TEXTE PRÉSENTÉ:
Le vernissage de l’exposition « Anticyclone » a lieu ce jeudi soir à la galerie Act’image. Vendredi soir, c’est au tour du vernissage de l’exposition « Document Fictionnel d’Identité » à Pola. Rien ne relie ces deux expositions si ce n’est le travail de mémoire, le premier sur l’archipel des Açores, le deuxième sur l’Algérie.

Photographies Sandra Rocha
Anticyclone, photographies Sandra Rocha

Anticyclone

Pas la peine d’en faire des mystères, l’ « Anticyclone » de Sandra Rocha est celui des Açores, les îles portugaises qui se trouvent dans l’océan Atlantique, à environ 1 500 km à l’ouest de Lisbonne. La photographe y est née et y a vécu jusqu’à l’âge de 20 ans. Aujourd’hui, Sandra Rocha a 40 ans et vit à Paris. Pendant 5 ans, entre 2009 et 2013, elle est retournée à Terceira, son île de l’archipel, pour visiter et photographier sa famille.

« La claustrophobie d’une île »

Sandra Rocha ne l’avouera pas complètement, mais ce travail enclenche un devoir de mémoire, celle de toute personne loin de la terre natale, de l’air de son enfance, et de la famille au grand complet : cousins, cousines, oncles et tantes… Elle concède volontiers une démarche « nombriliste » :

« Comme si je me regardais moi-même à travers mes cousines que je découvre à chacun de mes voyages un peu plus grandes. Je revois mon passé, je profite de mon présent et je projette mon futur. »

ENTRÉES DE DONNÉES:

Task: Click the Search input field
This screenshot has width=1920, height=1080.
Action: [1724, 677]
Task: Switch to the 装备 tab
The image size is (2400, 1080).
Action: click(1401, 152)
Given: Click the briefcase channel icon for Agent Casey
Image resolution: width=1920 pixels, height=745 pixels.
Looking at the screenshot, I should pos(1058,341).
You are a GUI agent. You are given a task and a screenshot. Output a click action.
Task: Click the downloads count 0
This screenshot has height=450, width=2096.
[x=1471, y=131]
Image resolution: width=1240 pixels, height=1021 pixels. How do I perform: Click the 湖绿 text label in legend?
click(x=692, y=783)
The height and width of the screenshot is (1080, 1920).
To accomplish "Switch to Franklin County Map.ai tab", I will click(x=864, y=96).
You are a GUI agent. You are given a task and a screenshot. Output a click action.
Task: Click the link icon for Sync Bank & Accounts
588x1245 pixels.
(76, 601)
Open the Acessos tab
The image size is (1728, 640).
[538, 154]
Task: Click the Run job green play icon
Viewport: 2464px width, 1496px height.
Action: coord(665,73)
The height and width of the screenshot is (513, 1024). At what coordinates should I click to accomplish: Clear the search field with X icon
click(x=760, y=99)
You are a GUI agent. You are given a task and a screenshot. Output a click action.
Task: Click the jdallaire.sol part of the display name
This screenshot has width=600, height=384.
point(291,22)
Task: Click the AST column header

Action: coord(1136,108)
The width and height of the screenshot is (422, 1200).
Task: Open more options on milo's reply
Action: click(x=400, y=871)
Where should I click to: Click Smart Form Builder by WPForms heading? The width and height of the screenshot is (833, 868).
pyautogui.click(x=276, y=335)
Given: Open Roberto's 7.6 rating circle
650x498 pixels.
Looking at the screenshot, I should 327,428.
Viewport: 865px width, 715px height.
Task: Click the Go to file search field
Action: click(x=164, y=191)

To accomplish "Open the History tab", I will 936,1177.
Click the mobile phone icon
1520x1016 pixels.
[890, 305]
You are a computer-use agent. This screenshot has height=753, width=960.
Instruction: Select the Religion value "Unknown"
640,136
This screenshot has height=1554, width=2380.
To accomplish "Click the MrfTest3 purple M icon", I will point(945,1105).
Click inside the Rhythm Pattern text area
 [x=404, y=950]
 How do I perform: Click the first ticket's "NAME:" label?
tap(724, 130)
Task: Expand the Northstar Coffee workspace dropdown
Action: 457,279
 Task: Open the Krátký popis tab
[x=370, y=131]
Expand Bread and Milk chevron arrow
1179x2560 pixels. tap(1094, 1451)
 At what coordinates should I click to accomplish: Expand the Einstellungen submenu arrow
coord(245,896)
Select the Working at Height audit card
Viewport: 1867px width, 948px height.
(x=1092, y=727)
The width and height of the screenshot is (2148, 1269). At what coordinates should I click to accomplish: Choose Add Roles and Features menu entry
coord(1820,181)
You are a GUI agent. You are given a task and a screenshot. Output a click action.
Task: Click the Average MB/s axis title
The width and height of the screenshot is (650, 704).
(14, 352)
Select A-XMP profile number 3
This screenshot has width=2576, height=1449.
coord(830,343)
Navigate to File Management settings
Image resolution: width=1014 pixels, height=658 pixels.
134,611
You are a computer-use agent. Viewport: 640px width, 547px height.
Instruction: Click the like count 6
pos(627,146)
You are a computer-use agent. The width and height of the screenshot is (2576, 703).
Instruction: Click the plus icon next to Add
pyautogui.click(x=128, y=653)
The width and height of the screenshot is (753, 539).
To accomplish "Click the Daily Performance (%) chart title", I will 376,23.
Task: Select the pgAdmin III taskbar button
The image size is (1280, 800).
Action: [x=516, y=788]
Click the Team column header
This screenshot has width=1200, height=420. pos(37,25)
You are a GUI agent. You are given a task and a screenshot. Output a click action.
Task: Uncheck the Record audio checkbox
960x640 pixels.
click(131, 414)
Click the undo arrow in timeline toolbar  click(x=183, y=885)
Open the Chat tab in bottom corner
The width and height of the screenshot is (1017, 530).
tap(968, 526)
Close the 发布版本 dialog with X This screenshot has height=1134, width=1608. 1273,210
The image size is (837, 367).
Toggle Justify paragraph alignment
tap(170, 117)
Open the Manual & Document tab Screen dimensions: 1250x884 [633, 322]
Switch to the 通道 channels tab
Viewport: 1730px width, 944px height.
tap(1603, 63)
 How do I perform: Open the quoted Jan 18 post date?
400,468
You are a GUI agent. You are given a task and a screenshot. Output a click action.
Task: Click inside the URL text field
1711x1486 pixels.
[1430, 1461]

PROBLÈME À RÉSOUDRE: Poursuivez le texte sur l'exposition « Anticyclone » de Sandra Rocha en reprenant juste après sa dernière phrase.

RÉPONSE À LA TÂCHE:
En effet, les photos sont des instantanés qui racontent un moment et celui d’avant et celui d’après. Des enfants à même le sol et des filles à la peau blanche les cheveux au vent. Car le vent est partout dans l’archipel et dans les photos : « L’anticyclone a une pression sur les gens. »

« La première sensation que je veux transmettre est celle du lieu, le rapport à ses éléments naturels, la claustrophobie d’une île qui ne nous quitte plus et le brouillard qui en fait un caillou magique. »

« Une clé qui n’ouvre pas toutes les portes »

« Anticyclone » est un work in progress. Il fut d’abord un livre et aujourd’hui une exposition. Il y a dans le livre des photos qui ne sont pas dans l’exposition et inversement. Mais dans les deux, « on ne sait rien de plus à la fin qu’au début ».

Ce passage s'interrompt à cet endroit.